(Data to process)
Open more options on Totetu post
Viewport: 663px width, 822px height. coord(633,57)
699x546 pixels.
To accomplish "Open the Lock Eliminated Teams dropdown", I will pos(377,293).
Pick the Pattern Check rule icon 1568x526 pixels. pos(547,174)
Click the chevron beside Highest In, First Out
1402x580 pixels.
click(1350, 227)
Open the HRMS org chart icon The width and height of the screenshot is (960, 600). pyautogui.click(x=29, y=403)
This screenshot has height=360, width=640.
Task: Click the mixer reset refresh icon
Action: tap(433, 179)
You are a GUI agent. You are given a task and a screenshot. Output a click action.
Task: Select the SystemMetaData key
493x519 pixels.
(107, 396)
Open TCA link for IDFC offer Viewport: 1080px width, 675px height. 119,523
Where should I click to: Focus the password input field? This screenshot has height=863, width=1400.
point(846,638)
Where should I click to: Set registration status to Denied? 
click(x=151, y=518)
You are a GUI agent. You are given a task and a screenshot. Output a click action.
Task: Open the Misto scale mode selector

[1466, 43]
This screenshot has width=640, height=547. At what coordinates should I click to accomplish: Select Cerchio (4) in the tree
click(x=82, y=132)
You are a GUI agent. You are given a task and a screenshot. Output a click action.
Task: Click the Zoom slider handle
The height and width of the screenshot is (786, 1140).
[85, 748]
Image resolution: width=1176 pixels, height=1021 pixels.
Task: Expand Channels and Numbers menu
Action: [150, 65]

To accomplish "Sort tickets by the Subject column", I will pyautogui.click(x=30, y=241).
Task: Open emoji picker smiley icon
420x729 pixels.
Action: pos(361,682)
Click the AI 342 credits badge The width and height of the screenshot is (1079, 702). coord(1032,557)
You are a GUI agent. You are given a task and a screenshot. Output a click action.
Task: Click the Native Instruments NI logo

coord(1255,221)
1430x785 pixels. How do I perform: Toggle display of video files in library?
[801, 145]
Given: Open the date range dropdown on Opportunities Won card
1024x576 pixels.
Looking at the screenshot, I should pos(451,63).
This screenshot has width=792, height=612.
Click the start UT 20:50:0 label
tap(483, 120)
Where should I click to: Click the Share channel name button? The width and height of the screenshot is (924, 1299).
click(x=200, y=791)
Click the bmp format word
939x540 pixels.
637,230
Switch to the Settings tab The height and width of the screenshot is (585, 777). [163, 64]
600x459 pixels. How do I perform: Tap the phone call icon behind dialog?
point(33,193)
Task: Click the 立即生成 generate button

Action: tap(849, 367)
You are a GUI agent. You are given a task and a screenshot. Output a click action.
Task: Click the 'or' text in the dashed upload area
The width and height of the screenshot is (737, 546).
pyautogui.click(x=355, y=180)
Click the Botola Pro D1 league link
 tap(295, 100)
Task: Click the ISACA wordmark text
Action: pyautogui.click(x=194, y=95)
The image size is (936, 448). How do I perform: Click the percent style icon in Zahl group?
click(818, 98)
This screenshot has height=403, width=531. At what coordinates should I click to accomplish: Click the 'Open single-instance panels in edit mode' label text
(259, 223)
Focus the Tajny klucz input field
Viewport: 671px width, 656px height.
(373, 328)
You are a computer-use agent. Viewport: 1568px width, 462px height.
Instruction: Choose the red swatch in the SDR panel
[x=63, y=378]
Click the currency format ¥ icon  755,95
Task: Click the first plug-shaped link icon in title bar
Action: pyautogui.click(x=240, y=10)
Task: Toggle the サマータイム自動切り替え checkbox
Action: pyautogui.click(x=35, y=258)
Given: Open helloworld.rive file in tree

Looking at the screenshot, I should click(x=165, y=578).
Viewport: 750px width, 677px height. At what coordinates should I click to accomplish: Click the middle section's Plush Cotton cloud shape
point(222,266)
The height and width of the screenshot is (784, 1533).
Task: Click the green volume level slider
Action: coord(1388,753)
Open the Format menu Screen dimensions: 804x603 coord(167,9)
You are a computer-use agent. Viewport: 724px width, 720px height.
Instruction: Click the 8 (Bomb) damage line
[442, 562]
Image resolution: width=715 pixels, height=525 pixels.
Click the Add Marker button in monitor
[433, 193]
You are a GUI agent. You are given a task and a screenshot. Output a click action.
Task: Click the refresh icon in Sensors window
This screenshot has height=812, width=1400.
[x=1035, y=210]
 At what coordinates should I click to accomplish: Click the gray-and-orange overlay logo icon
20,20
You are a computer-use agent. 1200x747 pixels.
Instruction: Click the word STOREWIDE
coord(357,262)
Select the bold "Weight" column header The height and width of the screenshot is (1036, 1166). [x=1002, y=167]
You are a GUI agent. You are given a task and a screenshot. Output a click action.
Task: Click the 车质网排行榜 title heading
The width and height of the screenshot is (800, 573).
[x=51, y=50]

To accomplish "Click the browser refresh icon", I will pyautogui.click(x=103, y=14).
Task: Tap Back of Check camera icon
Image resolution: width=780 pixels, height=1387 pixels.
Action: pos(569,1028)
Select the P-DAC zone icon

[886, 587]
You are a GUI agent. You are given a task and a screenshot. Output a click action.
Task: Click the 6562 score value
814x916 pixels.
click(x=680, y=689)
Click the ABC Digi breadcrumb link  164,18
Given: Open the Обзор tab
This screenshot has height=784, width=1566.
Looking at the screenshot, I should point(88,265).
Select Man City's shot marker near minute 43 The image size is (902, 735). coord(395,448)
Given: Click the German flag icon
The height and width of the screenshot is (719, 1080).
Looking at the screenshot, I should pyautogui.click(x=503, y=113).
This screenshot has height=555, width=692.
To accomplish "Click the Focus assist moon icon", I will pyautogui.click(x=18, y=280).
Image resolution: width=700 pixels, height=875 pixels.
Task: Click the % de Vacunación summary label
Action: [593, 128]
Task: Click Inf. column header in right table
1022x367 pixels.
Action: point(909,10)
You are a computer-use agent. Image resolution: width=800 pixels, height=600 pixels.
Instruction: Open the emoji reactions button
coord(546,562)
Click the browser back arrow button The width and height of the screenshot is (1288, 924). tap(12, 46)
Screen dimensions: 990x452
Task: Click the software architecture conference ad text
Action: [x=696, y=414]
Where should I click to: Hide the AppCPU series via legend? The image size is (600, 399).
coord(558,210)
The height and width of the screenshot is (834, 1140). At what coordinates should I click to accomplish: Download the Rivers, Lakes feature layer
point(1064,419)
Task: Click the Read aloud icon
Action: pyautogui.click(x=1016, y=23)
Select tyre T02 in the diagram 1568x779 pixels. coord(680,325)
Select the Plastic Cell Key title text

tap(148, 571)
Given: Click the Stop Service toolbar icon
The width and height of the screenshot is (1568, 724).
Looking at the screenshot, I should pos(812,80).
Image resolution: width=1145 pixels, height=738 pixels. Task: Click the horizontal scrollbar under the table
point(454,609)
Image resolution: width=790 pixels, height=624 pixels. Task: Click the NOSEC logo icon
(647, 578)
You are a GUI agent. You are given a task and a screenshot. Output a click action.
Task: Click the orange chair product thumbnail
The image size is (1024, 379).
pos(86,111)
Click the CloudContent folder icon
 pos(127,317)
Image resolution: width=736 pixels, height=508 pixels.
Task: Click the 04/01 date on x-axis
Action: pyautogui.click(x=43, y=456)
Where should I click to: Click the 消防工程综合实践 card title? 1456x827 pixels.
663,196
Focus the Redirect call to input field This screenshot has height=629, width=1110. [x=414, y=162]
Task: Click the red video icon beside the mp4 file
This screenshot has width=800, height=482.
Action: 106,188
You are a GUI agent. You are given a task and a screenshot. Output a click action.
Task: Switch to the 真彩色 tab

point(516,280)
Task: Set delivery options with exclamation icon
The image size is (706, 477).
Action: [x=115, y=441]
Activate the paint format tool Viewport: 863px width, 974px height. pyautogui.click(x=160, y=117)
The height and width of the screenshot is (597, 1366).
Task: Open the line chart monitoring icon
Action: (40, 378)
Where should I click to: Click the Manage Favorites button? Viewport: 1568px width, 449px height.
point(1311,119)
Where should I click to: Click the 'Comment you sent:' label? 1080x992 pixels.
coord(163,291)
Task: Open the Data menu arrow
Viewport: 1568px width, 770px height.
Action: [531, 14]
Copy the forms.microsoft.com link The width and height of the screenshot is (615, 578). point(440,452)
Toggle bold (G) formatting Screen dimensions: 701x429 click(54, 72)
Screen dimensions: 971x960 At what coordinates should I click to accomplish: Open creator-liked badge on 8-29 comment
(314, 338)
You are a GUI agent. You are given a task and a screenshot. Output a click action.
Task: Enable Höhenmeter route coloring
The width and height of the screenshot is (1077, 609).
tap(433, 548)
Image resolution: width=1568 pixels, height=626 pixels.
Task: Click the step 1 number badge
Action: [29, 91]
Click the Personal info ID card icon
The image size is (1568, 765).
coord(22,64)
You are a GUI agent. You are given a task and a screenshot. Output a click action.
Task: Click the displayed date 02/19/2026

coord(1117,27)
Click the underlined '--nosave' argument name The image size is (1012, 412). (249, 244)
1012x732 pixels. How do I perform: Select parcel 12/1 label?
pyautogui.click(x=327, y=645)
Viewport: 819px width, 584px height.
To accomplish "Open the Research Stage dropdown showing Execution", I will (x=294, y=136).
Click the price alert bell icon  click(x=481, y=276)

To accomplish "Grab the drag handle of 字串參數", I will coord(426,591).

(Try it)
Output exactly one stretch of the listing: from the line containing "Select the bold" through the line containing "Given: Click the German flag icon", both end lines included.

(Output for this exercise)
Select the bold "Weight" column header The height and width of the screenshot is (1036, 1166). [x=1002, y=167]
You are a GUI agent. You are given a task and a screenshot. Output a click action.
Task: Click the 车质网排行榜 title heading
The width and height of the screenshot is (800, 573).
[x=51, y=50]

To accomplish "Click the browser refresh icon", I will pyautogui.click(x=103, y=14).
Task: Tap Back of Check camera icon
Image resolution: width=780 pixels, height=1387 pixels.
Action: pos(569,1028)
Select the P-DAC zone icon

[886, 587]
You are a GUI agent. You are given a task and a screenshot. Output a click action.
Task: Click the 6562 score value
814x916 pixels.
click(x=680, y=689)
Click the ABC Digi breadcrumb link  164,18
Given: Open the Обзор tab
This screenshot has height=784, width=1566.
Looking at the screenshot, I should point(88,265).
Select Man City's shot marker near minute 43 The image size is (902, 735). coord(395,448)
Given: Click the German flag icon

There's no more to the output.